Thus, using quality indicators (e.g., SNR), subband filters for subband speech processing are adaptively chosen. If the quality indicator is below a threshold for a subband channel, the channel's contribution to the reconstruction is thrown out in a bias-variance trade-off for reducing overall MSE.
Referring next to FIG. 3, a block diagram of the system of the present invention is shown. As seen therein, a corrupted speech signal (30) is transmitted to a decomposer (32). As previously discussed with respect to the method of the present invention, decomposer (32) decomposes speech signal (30) into a plurality of subbands. As also previously discussed, such decomposing is preferably accomplished by a performing a discrete Fourier transform on speech signal (30). However, other transform functions which well-decompose speech signal (30) into approximately orthogonal components may also be used, such as a KLT.
Decomposer (32) generates a decomposed speech signal (34), which is transmitted to an estimator (36) and a filter bank (38). Once again, as previously discussed with respect to the method of the present invention, estimator (36) determines a speech quality indicator for each subband. Preferably, such a speech quality indicator is an estimated SNR.
Depending on the speech quality of the subband, estimator (36) also selects one of a plurality of filters from filter bank (38) for that subband, wherein each of the plurality of filters is associated with one of the plurality of subbands. As previously discussed, the plurality of filters from filter bank (38) may be pre-trained using clean speech signals (15). Moreover, while any type of estimator (36) well known in the art may be used, estimator (36) preferably comprises a bimodal SNR estimation process which is also used on the training data to create valid look-up tables.
Still referring to FIG. 3, after each frame is filtered at filter bank (38) according to the filter selected therefor by estimator (36), a filtered decomposed speech signal (40) is transmitted to a reconstructor (42), where the filtered subbands are combined in order to construct an estimated clean speech signal (44).

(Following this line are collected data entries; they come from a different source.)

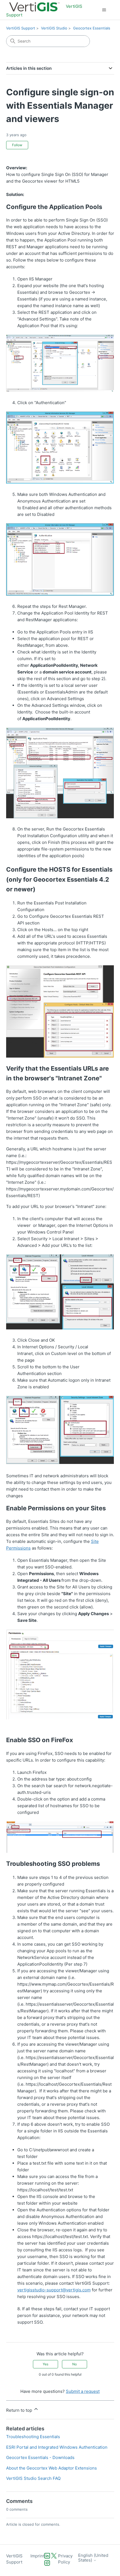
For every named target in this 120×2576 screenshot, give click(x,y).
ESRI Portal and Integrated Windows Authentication (56, 2447)
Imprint (37, 2555)
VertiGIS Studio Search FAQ (33, 2478)
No (74, 2364)
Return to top (19, 2410)
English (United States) (93, 2558)
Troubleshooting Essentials (33, 2436)
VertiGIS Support (20, 28)
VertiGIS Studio (54, 28)
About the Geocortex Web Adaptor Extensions (51, 2468)
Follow (17, 145)
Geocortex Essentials (91, 28)
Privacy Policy (65, 2559)
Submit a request (83, 2391)
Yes (45, 2364)
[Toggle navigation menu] (104, 10)
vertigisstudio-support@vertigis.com (54, 2289)
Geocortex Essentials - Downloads (40, 2457)
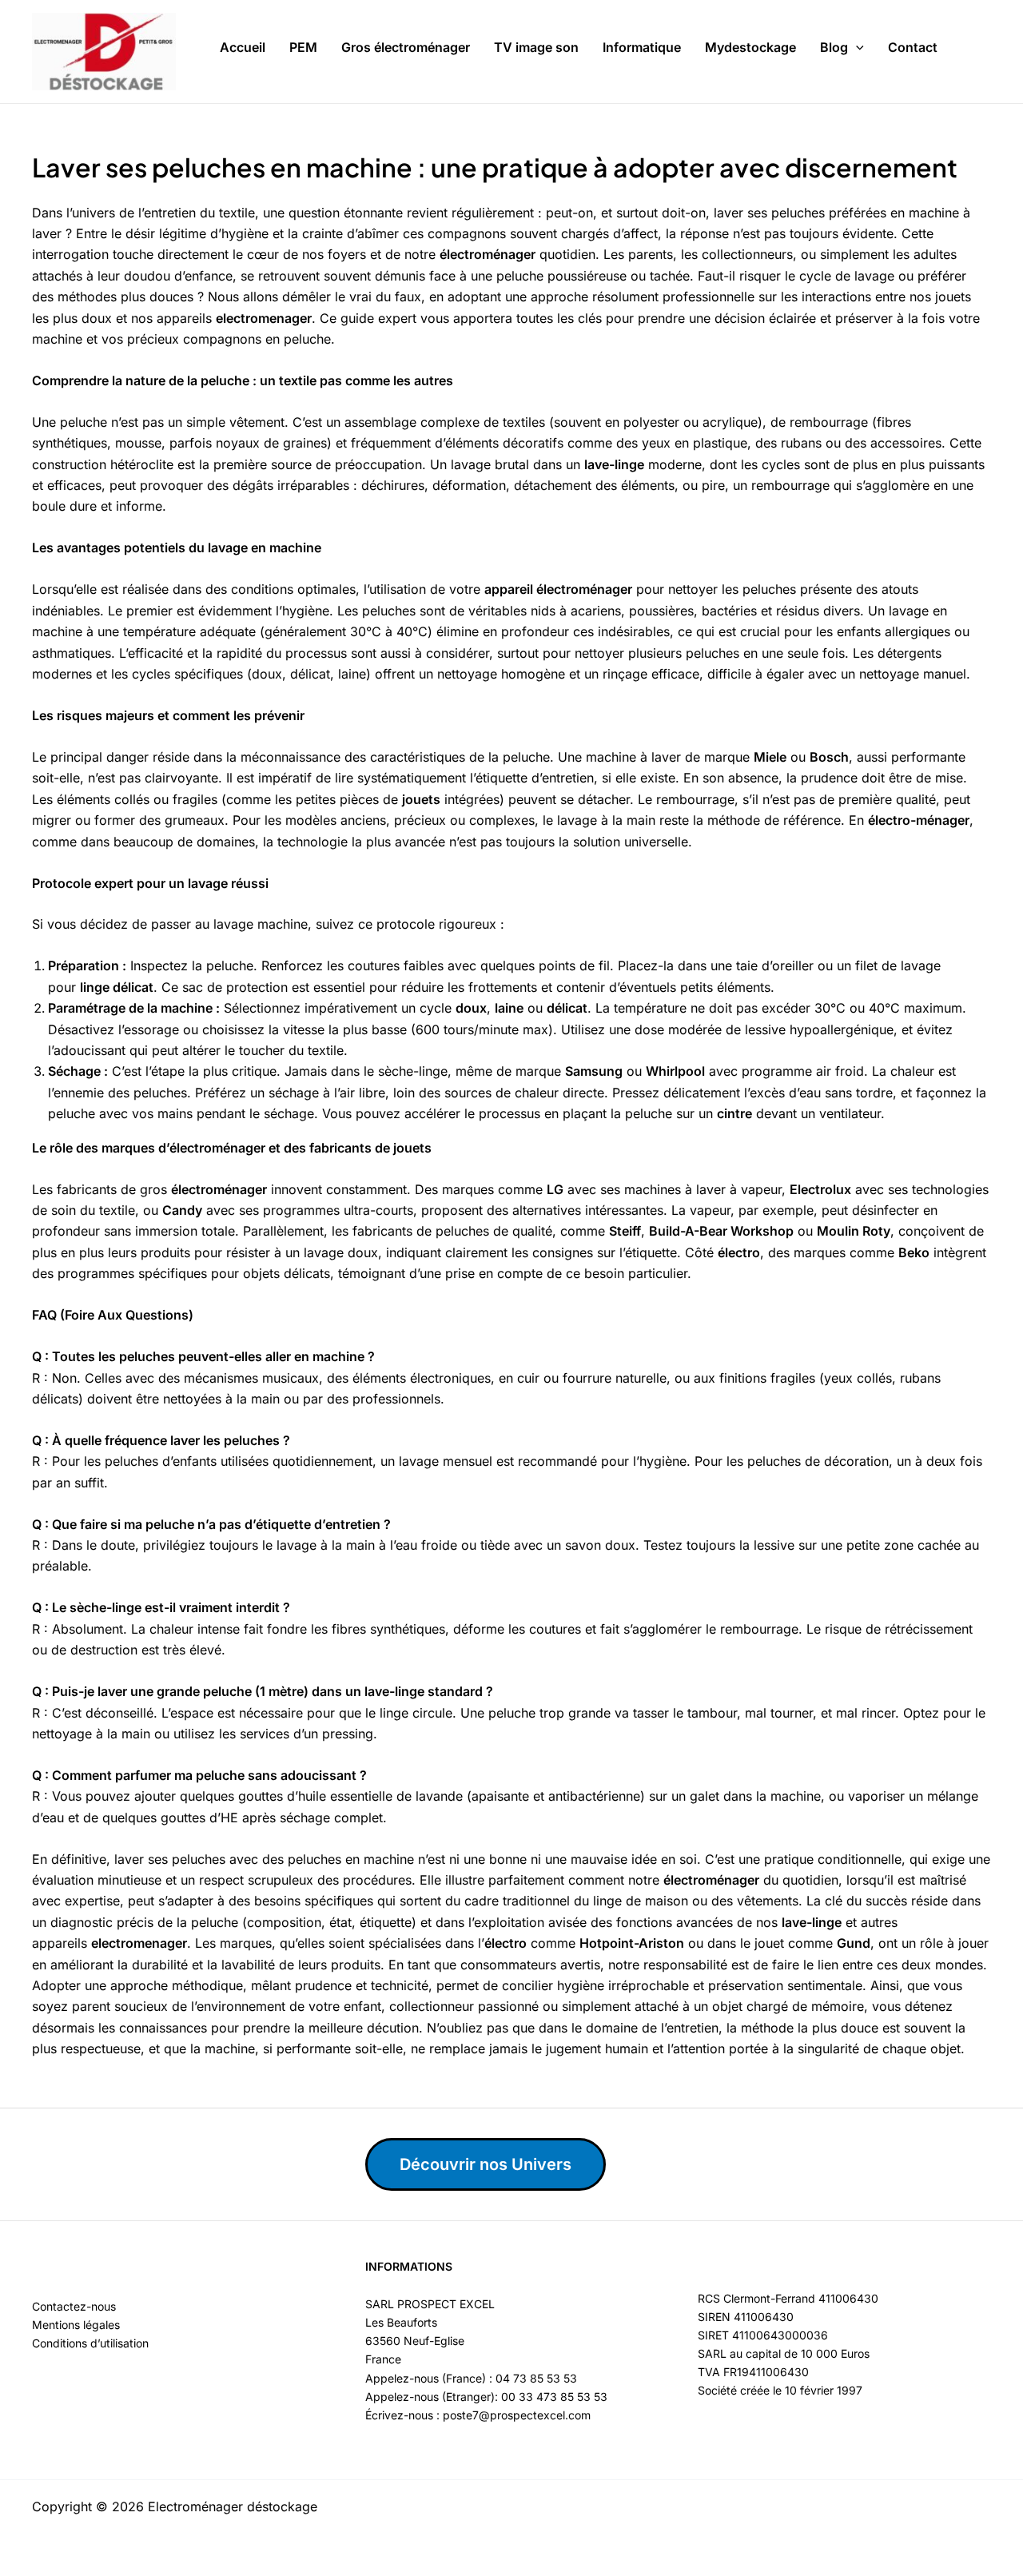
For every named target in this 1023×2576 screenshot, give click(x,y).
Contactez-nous (74, 2306)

As previously discussed, however, reconstructor (42) may first determines an overall average error for a filtered speech signal comprising the filtered subbands. While any technique well known in the art may be used, such an overall average error is preferably calculated based on MSE.
Thereafter, reconstructor (42) may identify those filtered subband which, if excluded from the filtered speech signal, would reduce the overall average error. Such filtered subbands are then discarded, and reconstructor (42) combines the remaining filtered subbands in order to construct an estimated clean speech signal (44). As those of ordinary skill in the art will recognize, the system of the present invention also includes appropriate software for performing the above-described functions.

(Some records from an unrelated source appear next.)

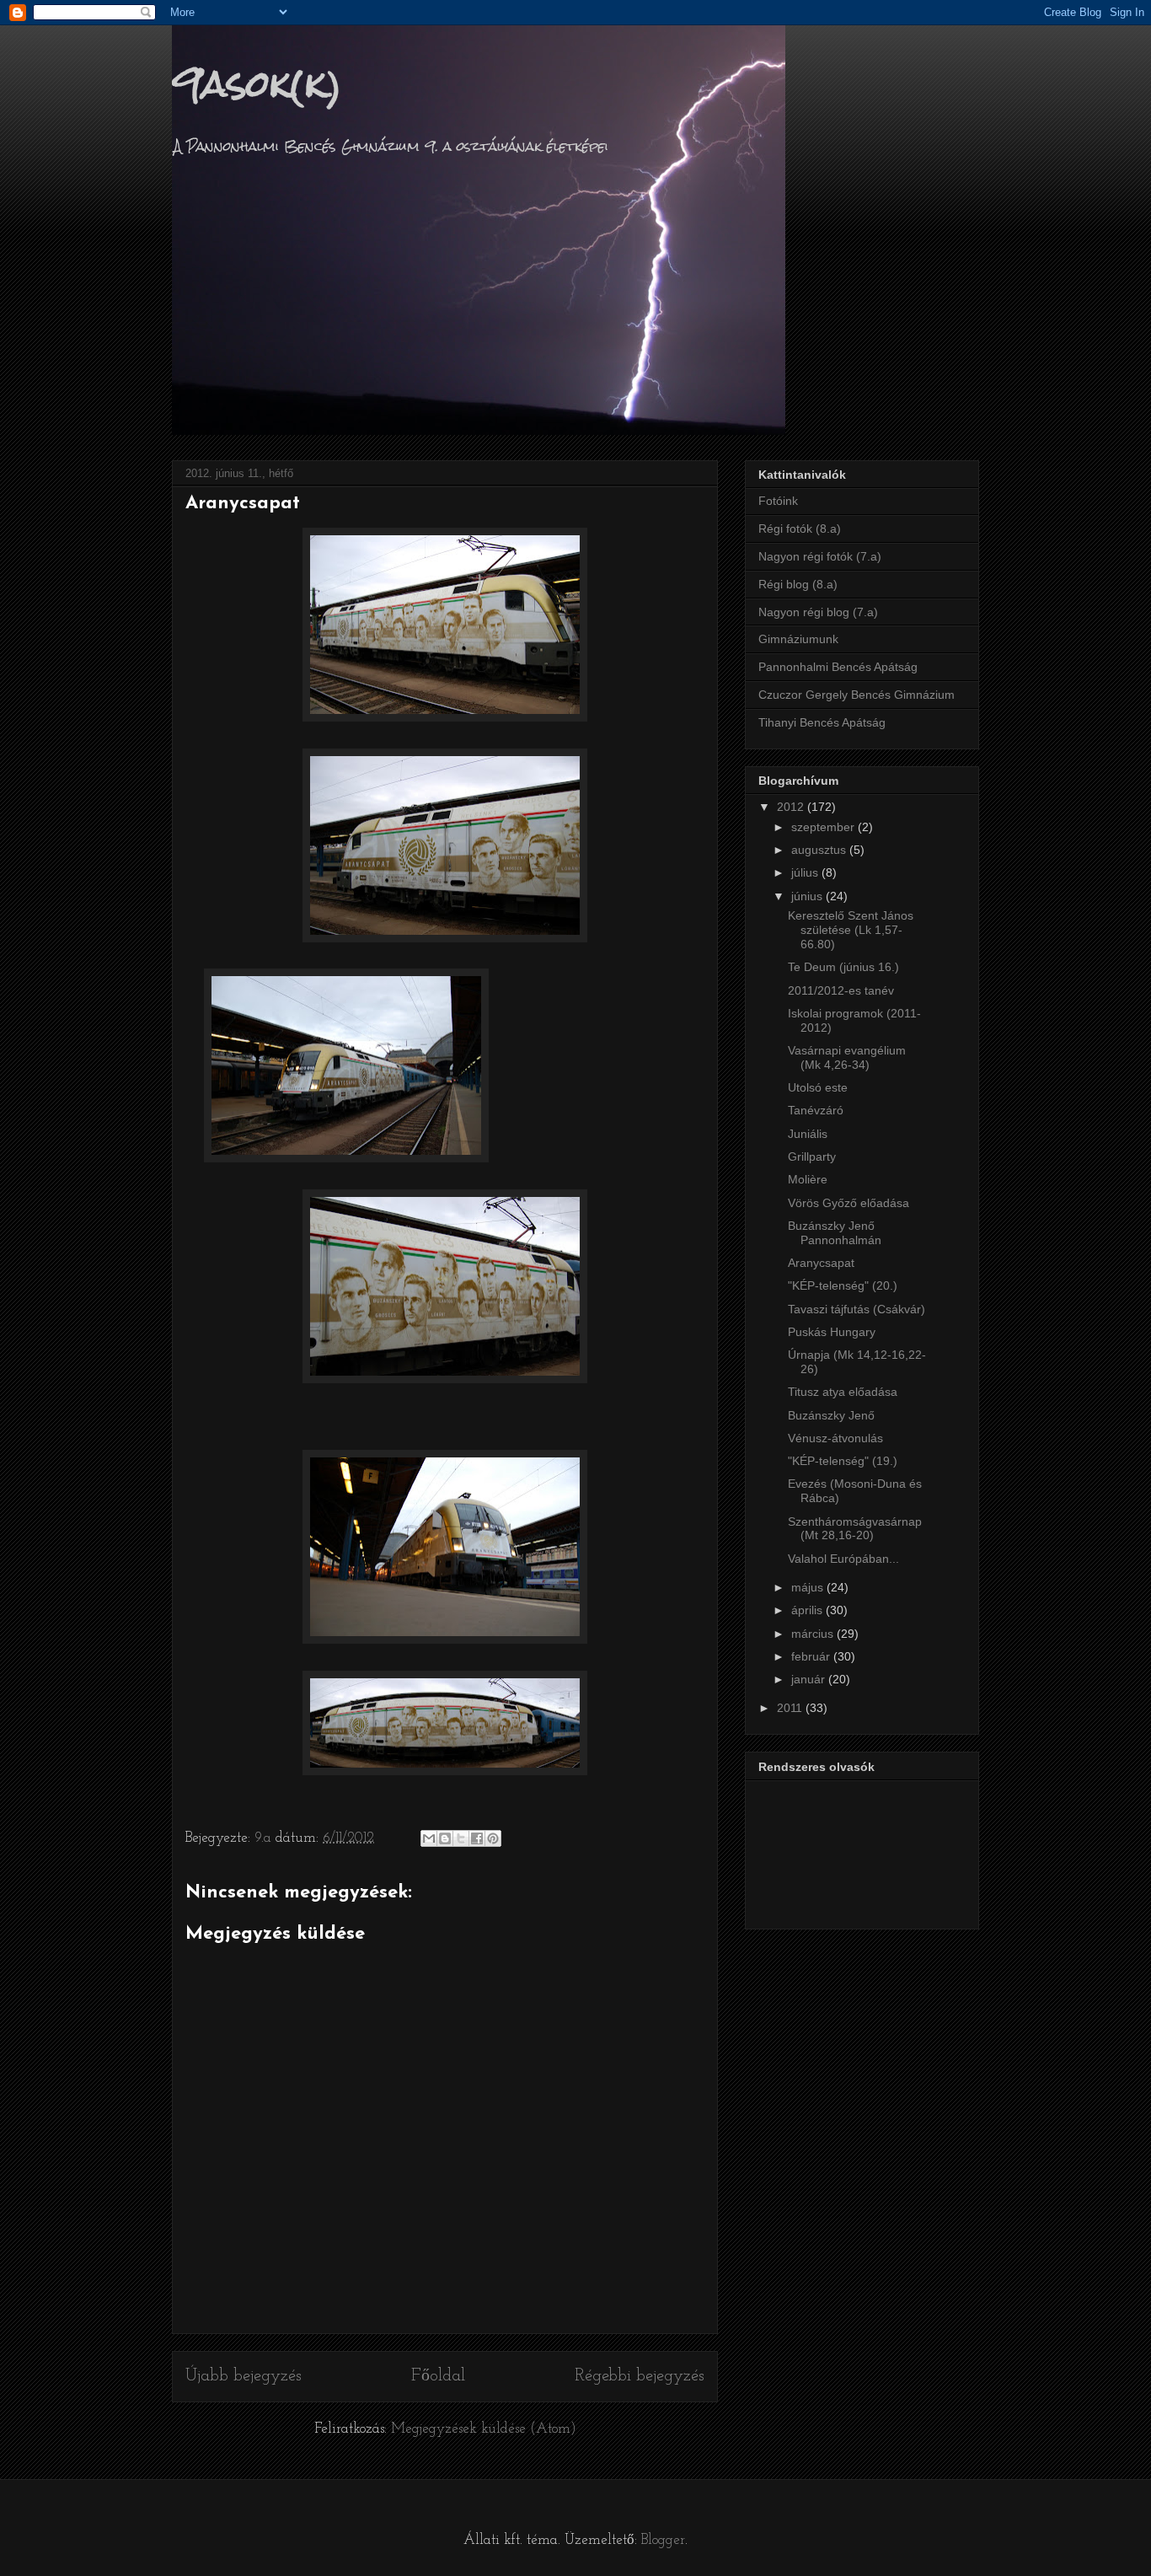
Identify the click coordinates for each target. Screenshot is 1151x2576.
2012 (792, 806)
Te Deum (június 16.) (843, 967)
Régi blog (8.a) (798, 584)
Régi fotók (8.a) (799, 528)
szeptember (824, 827)
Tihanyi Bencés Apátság (822, 722)
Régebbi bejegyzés (639, 2376)
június (808, 896)
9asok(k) (257, 83)
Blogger (663, 2540)
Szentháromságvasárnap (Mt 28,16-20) (855, 1529)
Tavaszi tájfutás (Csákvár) (856, 1309)
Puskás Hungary (831, 1332)
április (808, 1610)
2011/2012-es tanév (841, 990)
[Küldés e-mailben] (428, 1838)
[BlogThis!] (444, 1838)
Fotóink (778, 500)
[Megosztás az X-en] (460, 1838)
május (809, 1587)
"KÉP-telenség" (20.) (842, 1285)
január (809, 1679)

It should be noted that the subband filtering approach of the present invention is a generalization of the RASTA speech processing approach described above, as well as in U.S. Pat. No. 5,450,522 and an article by H. Hermansky et al. entitled "RASTA Processing of Speech", IEEE Trans. Speech and Audio Proc., October, 1994. Moreover, while not adaptive, the foundation for the subband filtering concept using trained filterbanks is described in an article by H. Hermansky et al. entitled "Speech Enhancement Based on Temporal Processing", IEEE ICASSP Conference Proceedings, Detroit, Mich., 1995. Such references, of which the patent is assigned to the assignee of the present application, are hereby incorporated by reference.
In addition, the bias-variance trade-off concept is a related to the Signal Subspace Technique described in an article by Yariv Ephraim and Harry Van Trees entitled "A Signal Subspace Approach for Speech Enhancement," IEEE ICASSP Proceedings, 1993, vol. II), which is also hereby incorporated by reference. The bias-variance trade-off of the present invention, however, is a new way of characterizing this approach.
The present invention is thus a non-trivial adaptive hybrid and extension of RASTA and Signal Subspace techniques for noise suppression. In contrast to the present invention, such techniques are, respectively, not adaptive and have always been cast as a reduced rank model rather than a bias-variance trade-off problem.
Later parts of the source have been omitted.